Re-Enchanting Disintermediation: Exploring Techno-Spirituality, Hindu Cybernetics and the Fetish Character of Blockchain Imaginaries in Digital India
This paper utilizes the extended case method and grounded theory to illustrate that magic, spirituality and techno-religious iconography are ever-present in blockchain's cybernetic ideal of disintermediation - assuming distinct historico-cultural forms. Utilizing William Pietz’s problematization of fetishism in the interplay of religious and economic orders of social trust, along with David Graeber’s thesis on the social creativity of the fetish, the paper will illustrate how religious, mythological and hierarchical ideals shape and vivify the imaginaries of distinct blockchain dreams, in both its cypherpunk design ideologies and specific (Hindu) cultural practices.

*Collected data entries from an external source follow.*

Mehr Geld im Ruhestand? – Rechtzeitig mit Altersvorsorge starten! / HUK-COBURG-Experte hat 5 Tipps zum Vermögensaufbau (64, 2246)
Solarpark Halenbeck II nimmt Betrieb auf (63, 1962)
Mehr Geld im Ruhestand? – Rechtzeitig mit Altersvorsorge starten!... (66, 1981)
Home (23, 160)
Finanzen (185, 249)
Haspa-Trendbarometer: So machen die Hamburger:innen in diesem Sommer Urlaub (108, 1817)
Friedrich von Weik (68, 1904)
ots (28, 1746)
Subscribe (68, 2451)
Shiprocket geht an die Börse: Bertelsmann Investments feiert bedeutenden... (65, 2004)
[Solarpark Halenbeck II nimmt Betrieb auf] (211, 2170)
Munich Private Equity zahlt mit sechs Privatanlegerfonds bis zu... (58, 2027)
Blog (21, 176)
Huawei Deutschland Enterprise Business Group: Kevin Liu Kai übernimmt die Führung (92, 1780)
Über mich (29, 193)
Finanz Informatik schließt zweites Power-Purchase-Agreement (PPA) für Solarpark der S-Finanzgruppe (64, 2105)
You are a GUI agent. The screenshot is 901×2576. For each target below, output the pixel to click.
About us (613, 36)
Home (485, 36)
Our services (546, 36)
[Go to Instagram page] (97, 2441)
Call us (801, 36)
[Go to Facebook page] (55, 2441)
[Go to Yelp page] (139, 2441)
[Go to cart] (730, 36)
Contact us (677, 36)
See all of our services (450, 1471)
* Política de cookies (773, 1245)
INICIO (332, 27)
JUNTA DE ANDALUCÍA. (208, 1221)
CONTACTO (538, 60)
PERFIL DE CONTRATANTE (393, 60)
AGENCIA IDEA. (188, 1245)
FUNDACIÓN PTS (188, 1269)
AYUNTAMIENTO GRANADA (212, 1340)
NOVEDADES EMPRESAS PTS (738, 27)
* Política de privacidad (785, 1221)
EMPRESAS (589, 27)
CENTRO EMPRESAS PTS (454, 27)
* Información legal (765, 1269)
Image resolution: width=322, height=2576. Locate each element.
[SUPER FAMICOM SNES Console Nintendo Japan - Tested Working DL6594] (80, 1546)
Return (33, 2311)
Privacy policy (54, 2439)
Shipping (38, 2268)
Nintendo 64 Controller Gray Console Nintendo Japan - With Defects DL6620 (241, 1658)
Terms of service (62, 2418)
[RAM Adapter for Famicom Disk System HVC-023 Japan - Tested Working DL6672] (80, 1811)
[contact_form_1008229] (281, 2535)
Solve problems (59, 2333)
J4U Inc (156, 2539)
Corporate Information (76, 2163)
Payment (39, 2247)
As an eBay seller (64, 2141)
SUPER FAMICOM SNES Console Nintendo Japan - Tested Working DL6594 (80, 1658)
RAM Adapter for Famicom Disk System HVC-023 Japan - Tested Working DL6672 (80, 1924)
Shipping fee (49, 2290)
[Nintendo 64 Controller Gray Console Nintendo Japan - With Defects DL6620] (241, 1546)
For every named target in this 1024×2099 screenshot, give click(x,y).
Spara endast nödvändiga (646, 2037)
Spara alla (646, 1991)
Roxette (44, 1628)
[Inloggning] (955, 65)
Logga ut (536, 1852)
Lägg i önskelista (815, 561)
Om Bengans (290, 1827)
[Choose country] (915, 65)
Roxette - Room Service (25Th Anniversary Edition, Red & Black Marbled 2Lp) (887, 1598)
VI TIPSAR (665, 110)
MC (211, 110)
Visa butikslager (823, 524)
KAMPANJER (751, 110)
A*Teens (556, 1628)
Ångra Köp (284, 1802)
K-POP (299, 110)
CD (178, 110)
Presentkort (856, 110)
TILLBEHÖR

By comparing the techno-evangelist slant of Crypto’s originary network cosmologies with the spiritual force of Hinduism, Digital Hindutva and techno-populism driving NFT adoption in contemporary urban India, I will illustrate how relationality and social metaphysics get deeply embedded within culturally specific notions of disintermediation — thereby re-enchanting cyberlibertarian ideals of anonymity, privacy and digital integrity that undergird Crypto's social and cultural reproduction.